Resume the passage about Matthew's possible lost parable of the sheep and the goats, continuing on from its final sentence.

[DOCUMENT SECTION]
━━━━
The confusion might arise from Matthew’s typically abbreviated style. Matthew is notorious for condensing his material. It is possible that Matthew has so truncated the original teaching that he omitted the ’sheep and Goats' parable (if one ever existed) and left us only with the Master’s explanation of it. If there ever were an original parable of the ’sheep and the Goats', it might have sounded something like this:
To what can the Kingdom of Heaven be compared? The Kingdom of Heaven will be like a shepherd who kept both sheep and goats. While he pastured them in the day, the sheep and the goats mingled with one another. When he returned to lead them home he wanted to separate the two flocks one from another. What did he do? First he gathered them all before him and then he separated them one from another, putting the sheep at his right hand and the goats at his left.
In light of Matthew’s probable 'lost parable,' we can parse the imagery of the symbolism out as follows.
━━━━
[RECORDS SHOWN]
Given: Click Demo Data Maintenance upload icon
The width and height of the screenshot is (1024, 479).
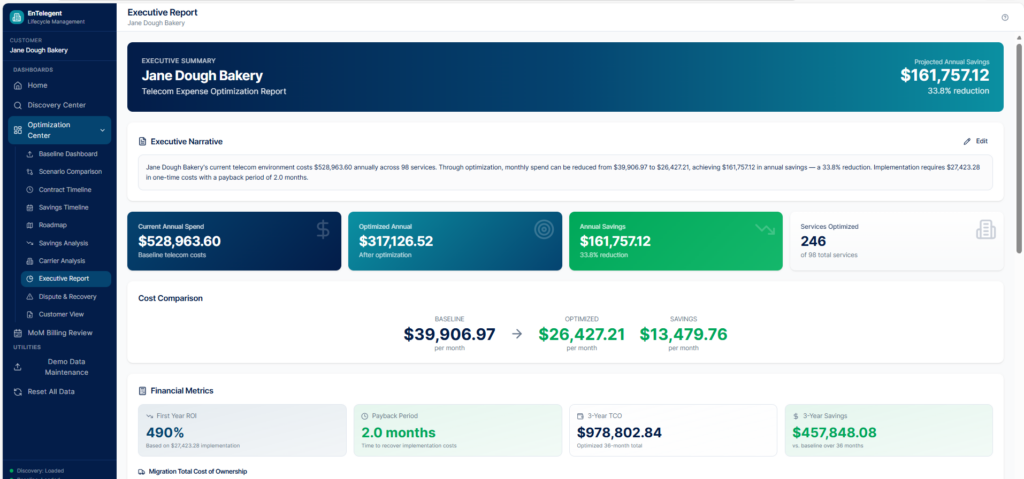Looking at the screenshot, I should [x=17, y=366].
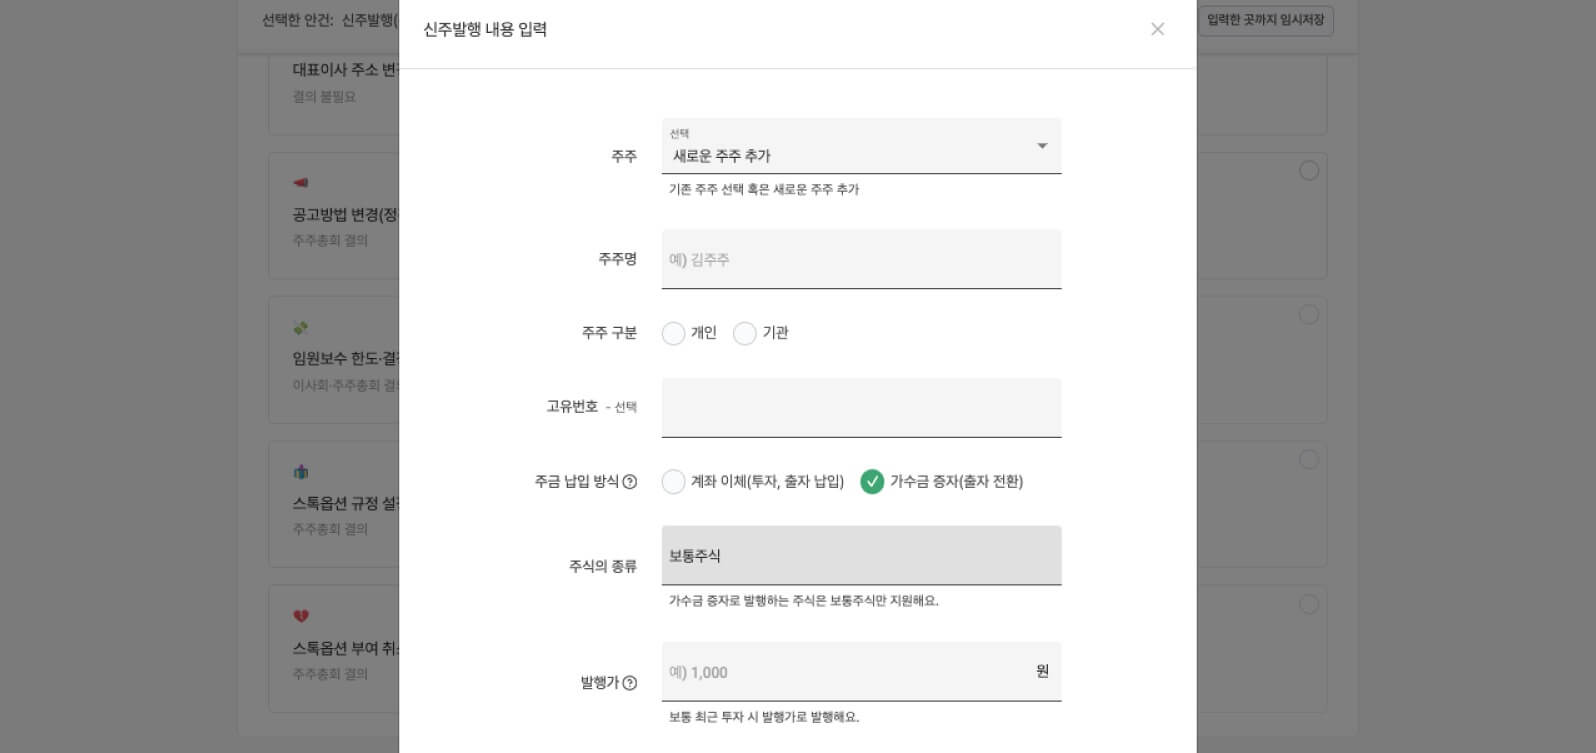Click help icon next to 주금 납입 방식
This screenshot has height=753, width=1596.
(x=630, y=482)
━━━━
[FINAL RESULT]
- The shepherd: Yeshua
- The mixed flock: all nations
- The sheep: the righteous
- The goats: the wicked
- Singular Point: Not everyone who appears to be in the Kingdom is a genuine citizen of the Kingdom; when Yeshua returns He will sort one from another.
The King in Disguise
Just as we have surmised that there may originally have been a parable of the ’sheep and the Goats', so too, there may have been a parable of the 'King in Disguise.' Yeshua describes a king who separates the subjects of his kingdom on the basis of whether or not they fed him, clothed him and cared for him while he was disguised in their midst (Matthew 25:34-46). When the king separates the citizens, he does so by placing the righteous on his right and the wicked on his left, just as the shepherd placed the sheep on his right and the goats on his left. But here again, we are missing the original story. When did the citizens have the opportunity to care for the king? Why didn't they recognize him?
We are provided with Yeshua’s explanation of the symbolism ("Whatever you did for the least of these My brothers, you did also for Me"), but we are not given the original story. The separating of sheep and goats has nothing to do with the circumstances implied by the king’s answer. Neither sheep nor goats can be held responsible for feeding and clothing the needy.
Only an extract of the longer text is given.